= Beginning of Section =
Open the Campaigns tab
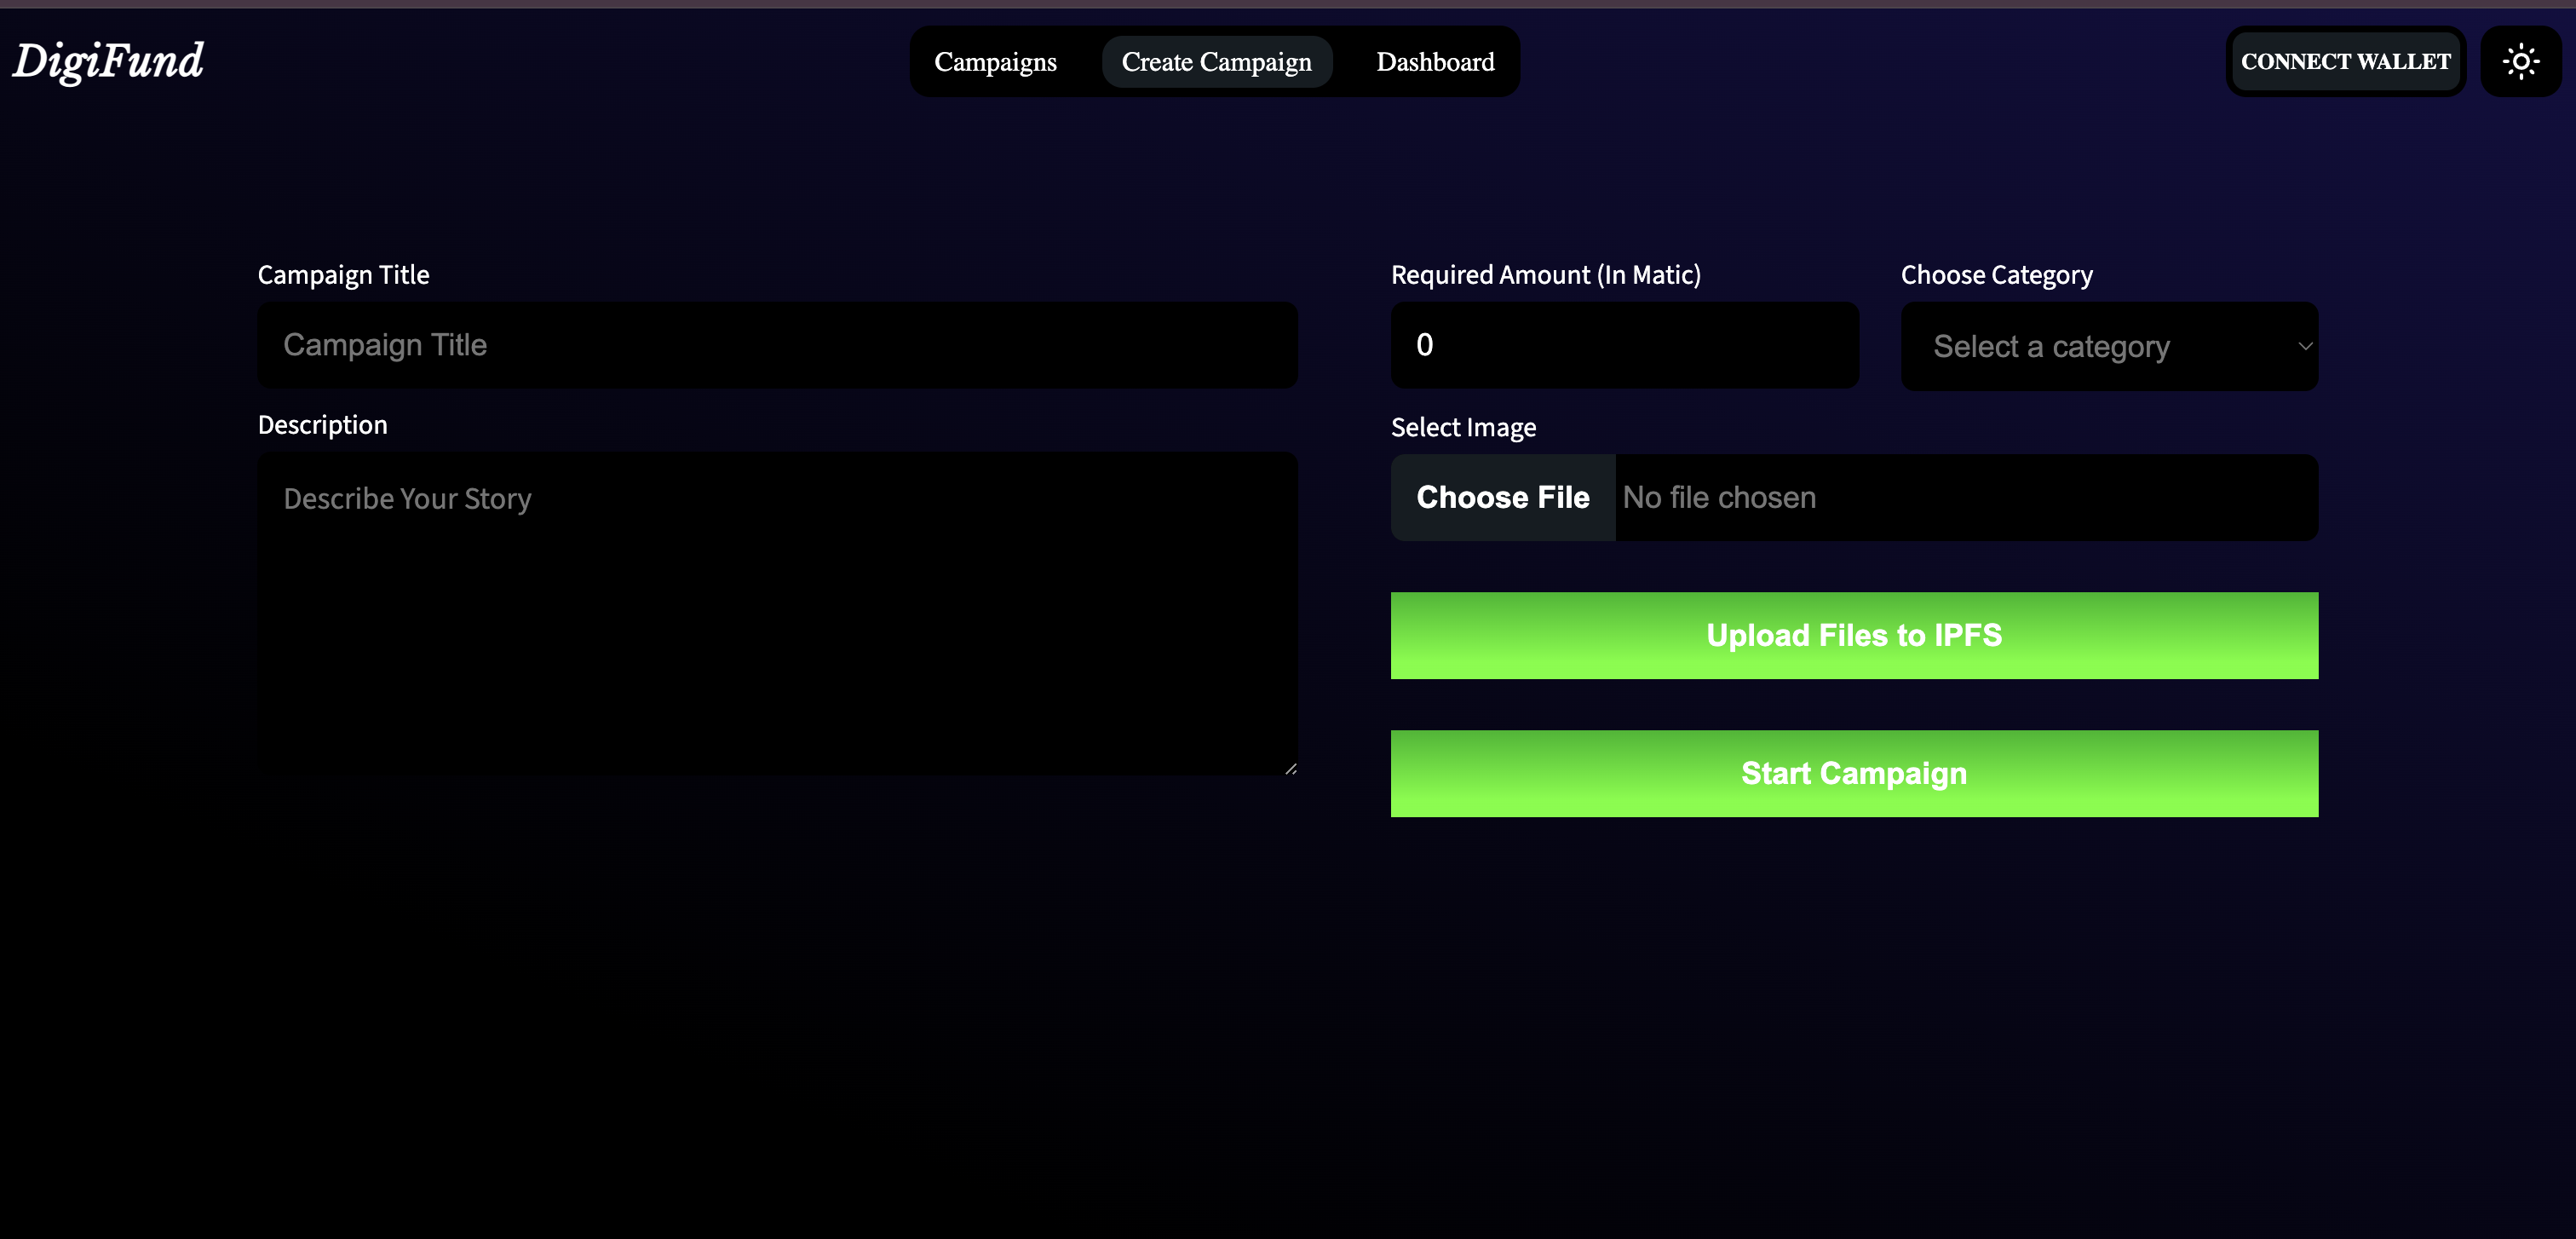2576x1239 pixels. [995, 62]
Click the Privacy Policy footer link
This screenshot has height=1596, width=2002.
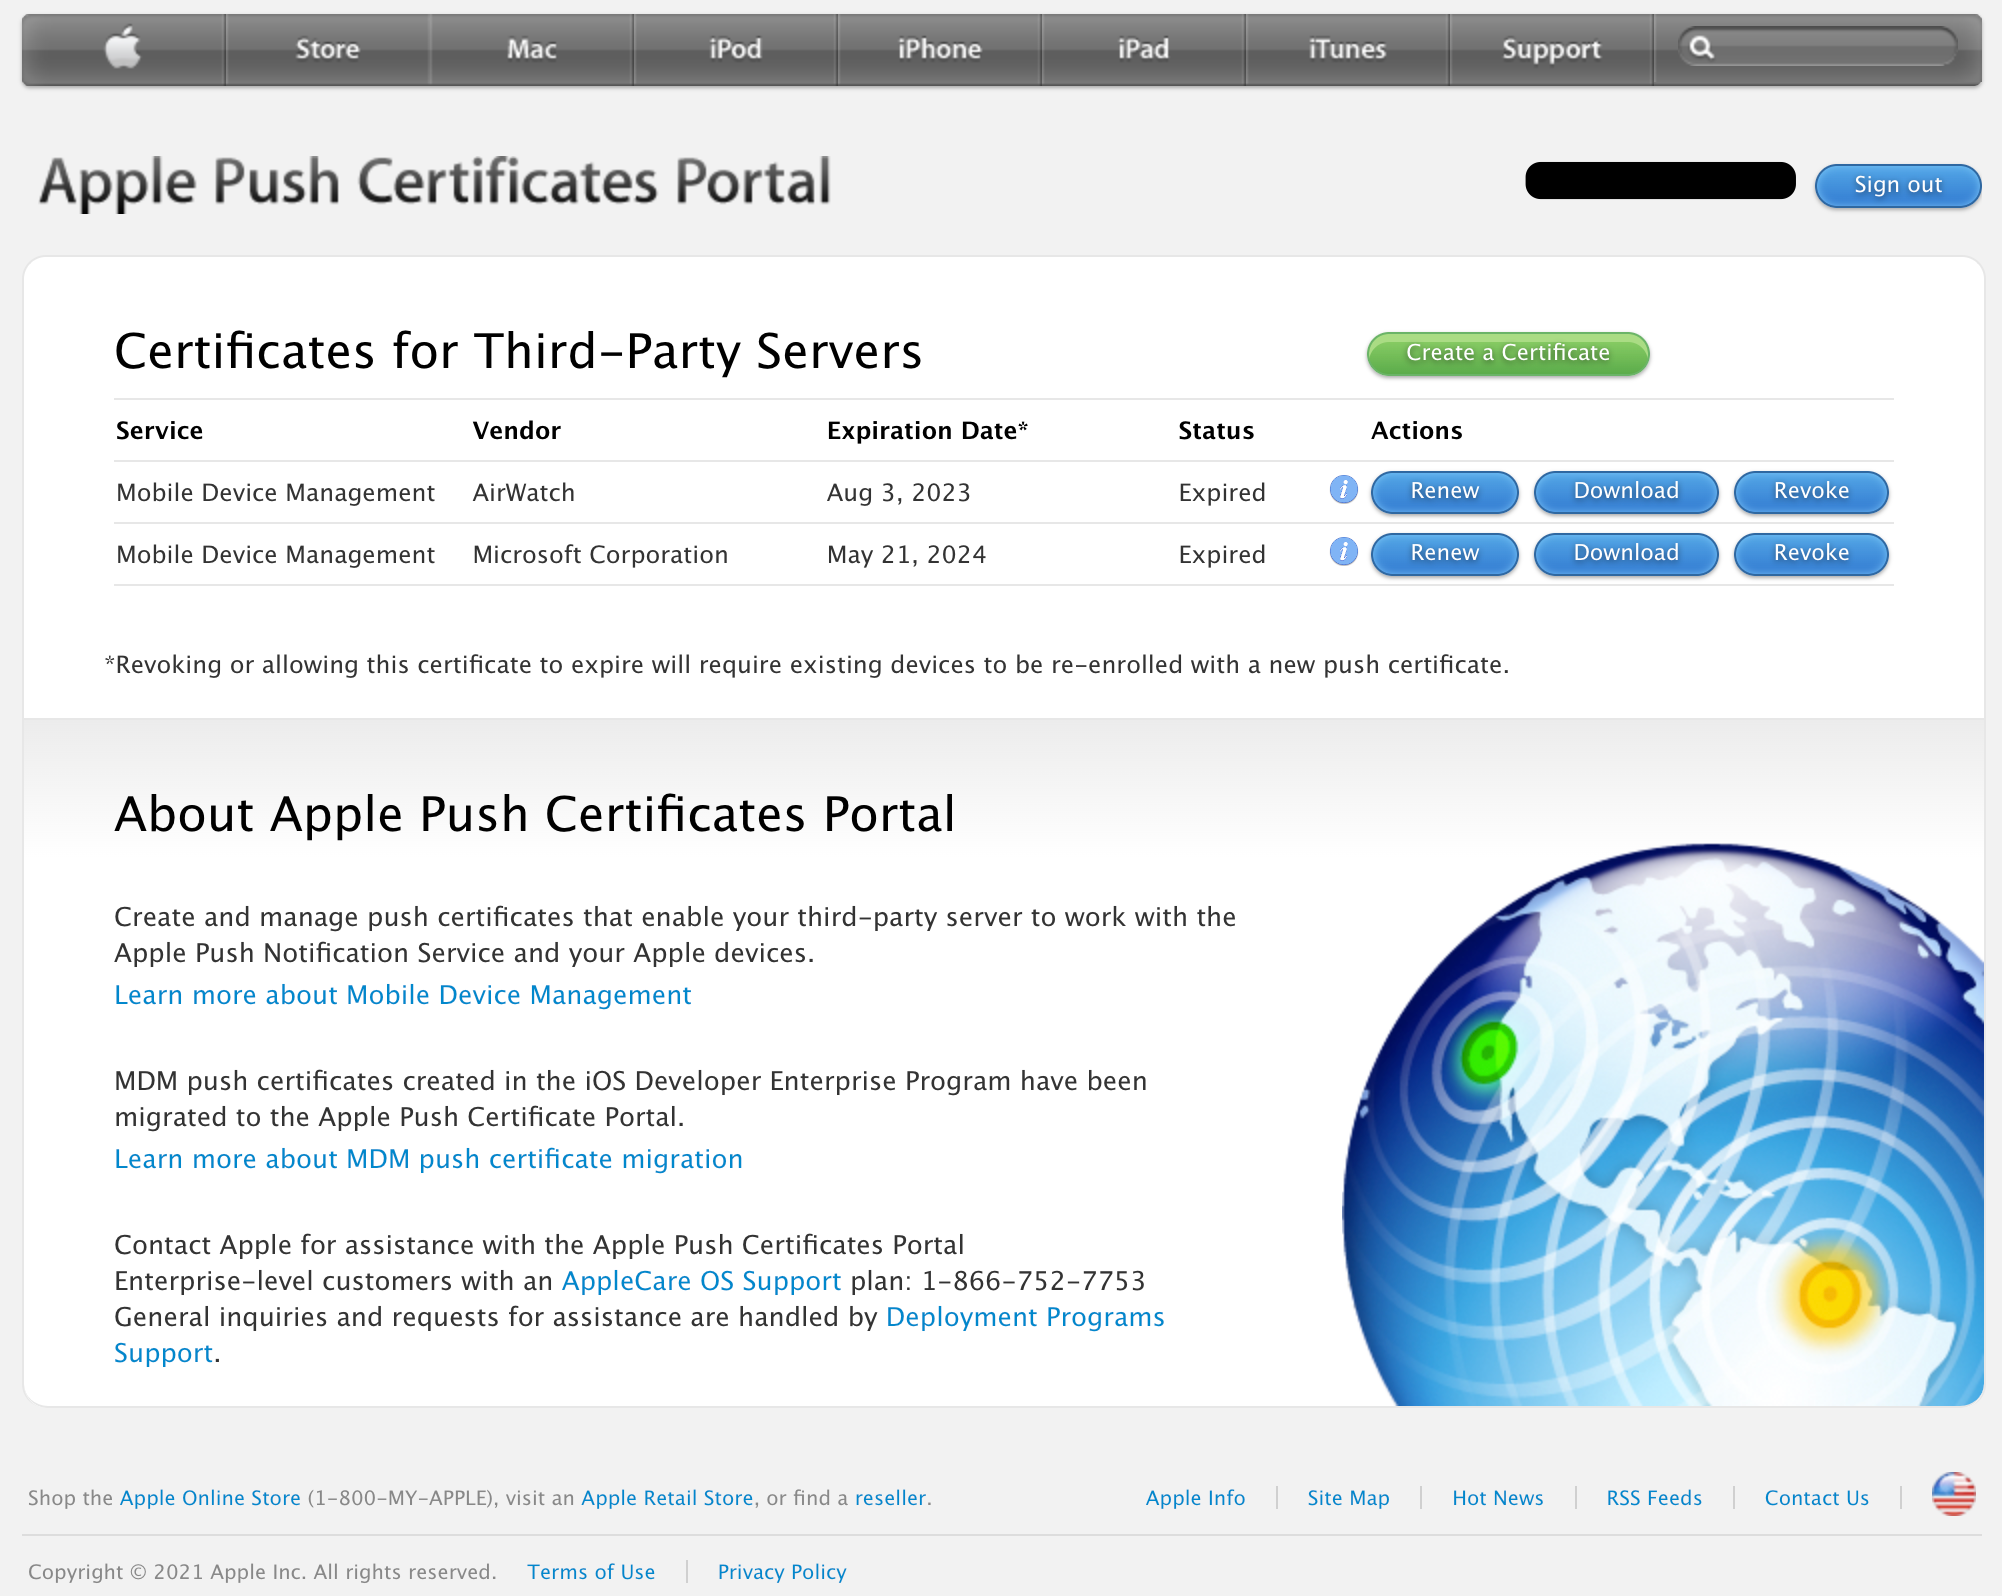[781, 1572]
= End of Section =
## EXERCISE GOAL
The answer should contain only the lines from the one with "Click the Privacy Policy footer link" through the last line of the material, given word for word and without pictures.

## EXERCISE ANSWER
Click the Privacy Policy footer link
This screenshot has height=1596, width=2002.
[781, 1572]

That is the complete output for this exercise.